- Brief -
Set down the data again word for word. Skip any pictures.

Collected data entries:
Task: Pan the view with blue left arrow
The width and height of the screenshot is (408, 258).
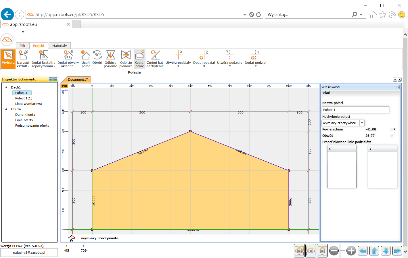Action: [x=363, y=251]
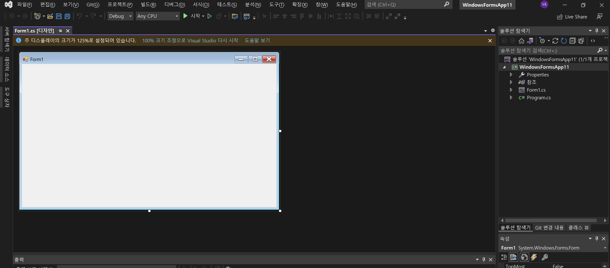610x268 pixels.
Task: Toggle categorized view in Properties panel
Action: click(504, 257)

- Response below -
Task: Pan the view with blue left arrow
The width and height of the screenshot is (408, 258).
Action: [x=363, y=251]
610x268 pixels.
Task: Toggle categorized view in Properties panel
Action: click(504, 257)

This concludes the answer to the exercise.